In the last article, we explored how increasing your limits results in increased productivity. Today we focus some attention on one of the greatest productivity tools in recent history; the personal computer. Used correctly, it can propel you into hyper-productivity. However, misuse the computer (like most of the world) and it will suck your time.
Here are my keys to using the computer for hyper-productivity.
- Check e-mail twice per day on work days. When I first heard this advice I dismissed it. However, the more I experiment with it, the more I found that (1) I am addicted to checking my email, (2) it interrupts my work-flow multiple times a day, and (3) I can check my email in two 15 minute batches per day. This is remarkable, considering that my primary means of communication is through e-mail.
- Check no work email on days off. I have a separate email for personal correspondence. Few people have this address. In rare cases will I check my work email on my day off. Why? Because I am not working. I have to draw a line. Doing this makes me more productive at home and more productive in the office, where I am forced to get stuff done and not take it home.
- Refuse most IM requests. Face it, almost everyone wants to be your cyber-friend. I refuse several requests. Having a full list of IM friends is like trying to work at a party. You are in the corner working on a critically important matter and “bing” your smelly Uncle pops in view and wants to talk about nothing important. I’m not trying to be cold hearted here, but my employer does not pay me to have my time interrupted by drunk Uncle Larry.

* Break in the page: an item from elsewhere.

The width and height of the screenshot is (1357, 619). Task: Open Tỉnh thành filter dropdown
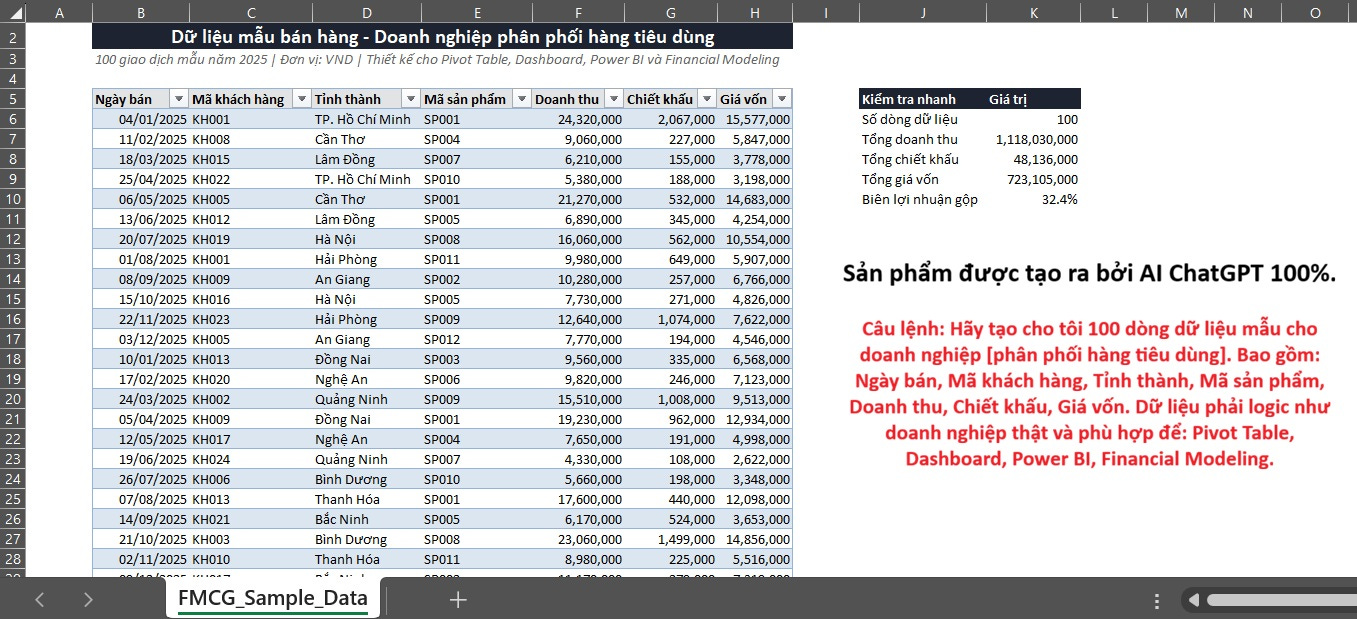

- Accept key IM’s. There are key IM’s that I do accept (and request). My key IM’s are my team leaders and those that work on projects with me. Sometimes I am hung up on something and need a 60 second IM session with my team-mate. IM saves me the wait of email. With my team, I get in and out fast. I have to remember that they have work to do as well. As a side note, when my team IM’s each other, it usually starts with “got a sec?” Many times we do have a few seconds. Sometimes we do not.